Another RORC race another opportunity to practice anchoring. In the Eddystone race we anchored in 40 metres to stem a 3.5 knot current, in the De Guingand Bowl we got smarter and headed inshore so when the inevitable occurred we were in just 10 metres of depth. This weekend for the Morgan Cup we broke a new With Alacrity record by anchoring in 60 metres to stem 4.5 knots of current !

The start on Friday night was a light air spinnaker leg down the Eastern Solent, once again 8 Sigma 38s turned out making up a third of the IRC 3 fleet.  The tide was just starting to turn on the mainland shore at the gun and there was a strong argument for starting at the outer end of the Squadron line to pick up the early favourable current. In the end we decided the extra distance was not quite worth it and with the help of a wind shift to the South our conservative midline start paid off and we narrowly lead the fleet out to the forts.  Past the forts some of the faster boats in later starts began to blast past us as well as a few of the IRC 3 boats sporting huge masthead spinnakers. Persephone made a good recovery after heading North off the start and losing a huge distance, by sailing in the stronger current through the forts and finding more wind they caught up to within 5 boatlengths at Nab.

From Nab it was a slight bear away onto a deeper run to Outer Owers buoy just past Selsey.

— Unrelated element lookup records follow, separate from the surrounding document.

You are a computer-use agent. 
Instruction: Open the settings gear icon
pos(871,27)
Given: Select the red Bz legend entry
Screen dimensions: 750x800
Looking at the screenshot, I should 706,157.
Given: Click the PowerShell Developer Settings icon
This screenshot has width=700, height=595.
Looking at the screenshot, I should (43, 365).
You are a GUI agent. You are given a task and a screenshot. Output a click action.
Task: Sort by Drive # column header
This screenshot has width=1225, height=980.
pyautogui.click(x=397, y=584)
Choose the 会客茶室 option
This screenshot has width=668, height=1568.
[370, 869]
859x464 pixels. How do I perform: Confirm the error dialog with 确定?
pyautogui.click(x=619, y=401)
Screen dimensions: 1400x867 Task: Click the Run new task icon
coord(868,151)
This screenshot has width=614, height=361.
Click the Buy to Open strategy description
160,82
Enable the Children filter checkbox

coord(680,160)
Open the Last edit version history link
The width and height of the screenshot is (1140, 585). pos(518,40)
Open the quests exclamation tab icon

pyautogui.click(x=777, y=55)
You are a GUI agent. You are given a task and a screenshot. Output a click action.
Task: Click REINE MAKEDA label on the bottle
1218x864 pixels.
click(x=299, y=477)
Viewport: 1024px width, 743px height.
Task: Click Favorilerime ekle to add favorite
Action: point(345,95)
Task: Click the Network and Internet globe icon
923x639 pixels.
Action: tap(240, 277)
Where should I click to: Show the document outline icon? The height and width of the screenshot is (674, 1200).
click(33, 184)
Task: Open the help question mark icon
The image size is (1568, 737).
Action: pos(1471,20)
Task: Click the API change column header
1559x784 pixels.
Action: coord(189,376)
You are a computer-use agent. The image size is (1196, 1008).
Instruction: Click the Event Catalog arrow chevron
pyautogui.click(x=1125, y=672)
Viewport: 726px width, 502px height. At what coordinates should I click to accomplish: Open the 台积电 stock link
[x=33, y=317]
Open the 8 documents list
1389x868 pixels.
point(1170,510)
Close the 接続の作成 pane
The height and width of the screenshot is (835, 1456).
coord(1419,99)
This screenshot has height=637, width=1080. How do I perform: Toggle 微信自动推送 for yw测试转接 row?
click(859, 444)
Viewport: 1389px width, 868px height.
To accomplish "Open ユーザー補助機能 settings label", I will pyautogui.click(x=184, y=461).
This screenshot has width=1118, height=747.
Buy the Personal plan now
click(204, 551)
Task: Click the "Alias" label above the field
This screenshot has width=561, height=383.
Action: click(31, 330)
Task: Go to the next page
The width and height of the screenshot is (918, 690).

We sailed higher and gybed into the buoy whilst most other boats sailed a more direct course but neither approach seemed to give an advantage.  There was a 3 knot current sloshing past the buoy as we rounded up onto a close hauled course for Cherbourg, the fleet quickly compressed as the boats behind scooted down on the tide but by now it was dark and picking out who was who in the mass of navigation lights became impossible.

Now we had a classic strategy decision to make. With just a few hours of East going tide left we would then make most of the crossing with a complete west going tide cycle before the East tide set in just off Cherbourg. Sailing as high as possible would possibly get you up tide enough to finish on Saturday morning. However the wind was due to drop to around 4-5 knots from the west and this means the (close to Spring) tides around the Cherbourg peninsular were going to have a massive impact on the wind we had to sail in. If you have 4 knots of west going tide in 5 knots of westerly wind you are sailing in 9 knots of wind – happy days!  In the same 5 knots of of real westerly wind with 4 knots of East going tide you are sailing in just a knot of wind and suddenly a Sigma 38 is not making progress...hmmm.  So we sailed slightly cracked off from close hauled and sacrificed height for boatspeed with the aim of being in shallower water when the tide turned so we had a chance of anchoring. If it went well there was always the possibility we could get far enough inshore to cheat the tide to the finish if there was enough wind, maybe there would also be some thermal winds close inshore?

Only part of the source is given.